- **Your goal**
Transcribe only part of the material below: the lines from the one containing "Kontakt (12, 2527)" through the one containing "Finans (9, 2171)", inclusive, exactly as written.

- **Records for this task**
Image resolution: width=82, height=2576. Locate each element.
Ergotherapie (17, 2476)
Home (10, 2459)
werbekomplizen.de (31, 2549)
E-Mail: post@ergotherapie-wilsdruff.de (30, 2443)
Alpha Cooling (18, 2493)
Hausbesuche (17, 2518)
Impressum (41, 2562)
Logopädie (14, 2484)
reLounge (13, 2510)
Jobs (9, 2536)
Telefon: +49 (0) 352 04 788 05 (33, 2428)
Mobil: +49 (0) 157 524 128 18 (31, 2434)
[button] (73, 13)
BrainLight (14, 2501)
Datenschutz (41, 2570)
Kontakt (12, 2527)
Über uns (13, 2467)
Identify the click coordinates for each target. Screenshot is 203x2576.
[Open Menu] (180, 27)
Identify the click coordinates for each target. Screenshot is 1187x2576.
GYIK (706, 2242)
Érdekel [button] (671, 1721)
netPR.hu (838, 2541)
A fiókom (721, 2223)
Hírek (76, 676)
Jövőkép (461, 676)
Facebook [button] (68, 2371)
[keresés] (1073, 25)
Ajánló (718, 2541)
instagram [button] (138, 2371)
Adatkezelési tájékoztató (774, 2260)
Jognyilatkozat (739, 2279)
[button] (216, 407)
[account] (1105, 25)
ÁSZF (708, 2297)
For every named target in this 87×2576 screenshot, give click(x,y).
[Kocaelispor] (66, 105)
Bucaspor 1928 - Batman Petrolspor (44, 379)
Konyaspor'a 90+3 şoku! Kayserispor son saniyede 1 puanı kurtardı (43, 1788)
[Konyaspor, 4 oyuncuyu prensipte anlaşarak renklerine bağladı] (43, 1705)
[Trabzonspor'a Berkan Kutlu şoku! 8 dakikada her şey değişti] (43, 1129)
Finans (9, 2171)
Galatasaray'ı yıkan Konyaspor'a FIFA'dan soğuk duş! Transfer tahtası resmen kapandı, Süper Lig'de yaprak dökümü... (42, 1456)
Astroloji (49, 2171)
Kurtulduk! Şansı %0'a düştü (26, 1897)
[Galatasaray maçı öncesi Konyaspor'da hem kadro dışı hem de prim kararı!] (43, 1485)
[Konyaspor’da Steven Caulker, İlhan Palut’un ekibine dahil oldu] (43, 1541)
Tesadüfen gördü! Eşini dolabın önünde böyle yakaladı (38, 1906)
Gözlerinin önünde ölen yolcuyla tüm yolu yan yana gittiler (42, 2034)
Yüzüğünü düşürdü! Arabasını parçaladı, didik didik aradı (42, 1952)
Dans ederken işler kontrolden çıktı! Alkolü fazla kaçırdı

- **Result below**
Kontakt (12, 2527)
Über uns (13, 2467)
Identify the click coordinates for each target. Screenshot is 203x2576.
[Open Menu] (180, 27)
Identify the click coordinates for each target. Screenshot is 1187x2576.
GYIK (706, 2242)
Érdekel [button] (671, 1721)
netPR.hu (838, 2541)
A fiókom (721, 2223)
Hírek (76, 676)
Jövőkép (461, 676)
Facebook [button] (68, 2371)
[keresés] (1073, 25)
Ajánló (718, 2541)
instagram [button] (138, 2371)
Adatkezelési tájékoztató (774, 2260)
Jognyilatkozat (739, 2279)
[button] (216, 407)
[account] (1105, 25)
ÁSZF (708, 2297)
For every named target in this 87×2576 screenshot, give click(x,y).
[Kocaelispor] (66, 105)
Bucaspor 1928 - Batman Petrolspor (44, 379)
Konyaspor'a 90+3 şoku! Kayserispor son saniyede 1 puanı kurtardı (43, 1788)
[Konyaspor, 4 oyuncuyu prensipte anlaşarak renklerine bağladı] (43, 1705)
[Trabzonspor'a Berkan Kutlu şoku! 8 dakikada her şey değişti] (43, 1129)
Finans (9, 2171)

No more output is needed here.